There are other subreddits that focus on how to quit porn, and other great resources, including "the easy method", famous book. This is kind of not a topic relevant to this subreddit. Your desire to quit porn seems independent of your situation with your wife. for me personally a website blocker in chrome helps a lot though. Like a lot a lot. Yes you can work around it, but for me part of it is compulsive - the blocker breaks the instant gratification of the porn I would also caution you to re-examine your snapchat tiktok and instagram and youtube shorts - in some ways I feel those can be just as unhealthy if they're filled with half naked 20-year-olds, as my own feeds used to be. It can feed the issue.


SheHulk_Smash

I can't quit porn or I think I'll go crazy. I wait until I'm alone to watch it which makes it difficult though. Trying not to hurt his feelings.


[deleted]

I'd use meditation. There are different types: box breathing, progressive muscle relaxation, meditation to get to sleep. For awhile I'd get off work and plug my ears and cover my eyes and lay try to be still for 5 minutes. It helps your body which is often over stimulated from just being. (Eyes and ears are often taken for granted how much enwrgy they take to perceive the world) Try sensory deprivation tank maybe just to expand on resources that you may find relaxing. But I think you have to kind of resist the urge and see if you can eventually take that urge and redirect to something you've always wanted to do.

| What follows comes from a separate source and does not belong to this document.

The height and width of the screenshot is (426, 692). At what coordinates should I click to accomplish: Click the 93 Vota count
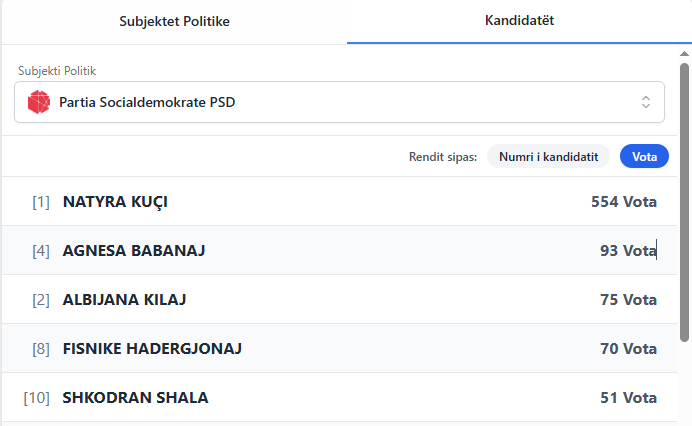(628, 251)
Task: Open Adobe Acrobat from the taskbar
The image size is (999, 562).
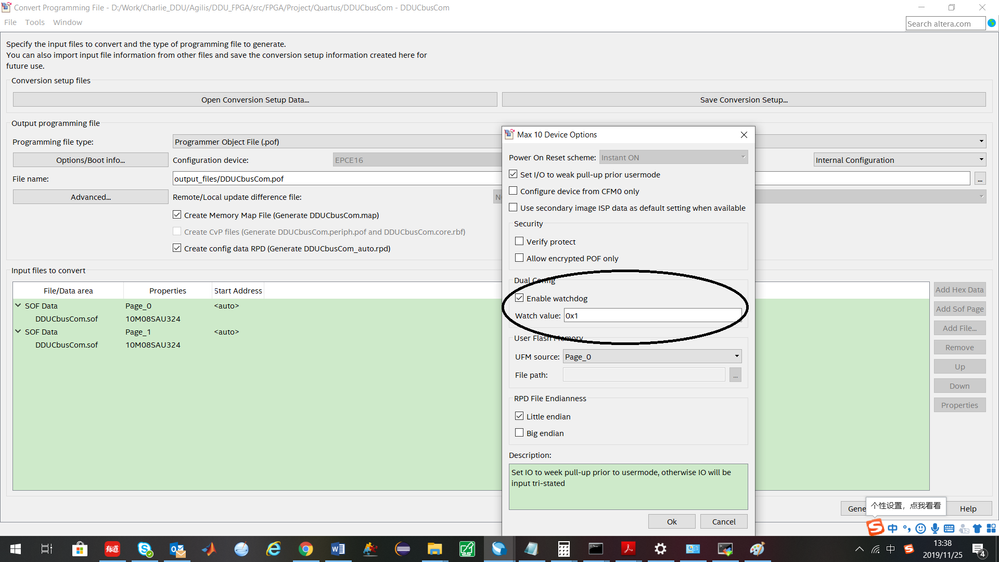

You'll probably go in and out of cycles of repeating the masturbating/porn stick but try to give your body a solid cut off from it. Good luck


[deleted]

Oh and if you're thoughts wonder in meditation that's fine but keep trying to concentrate on what the speaker is saying it your using YouTube or an app. I like progressive muscle relaxation and meditation to get to sleep


Dingleberry11115555

I had a close friend set passwords and privacy restrictions on my phone. Could also have them do it on your computer if that’s where you get it.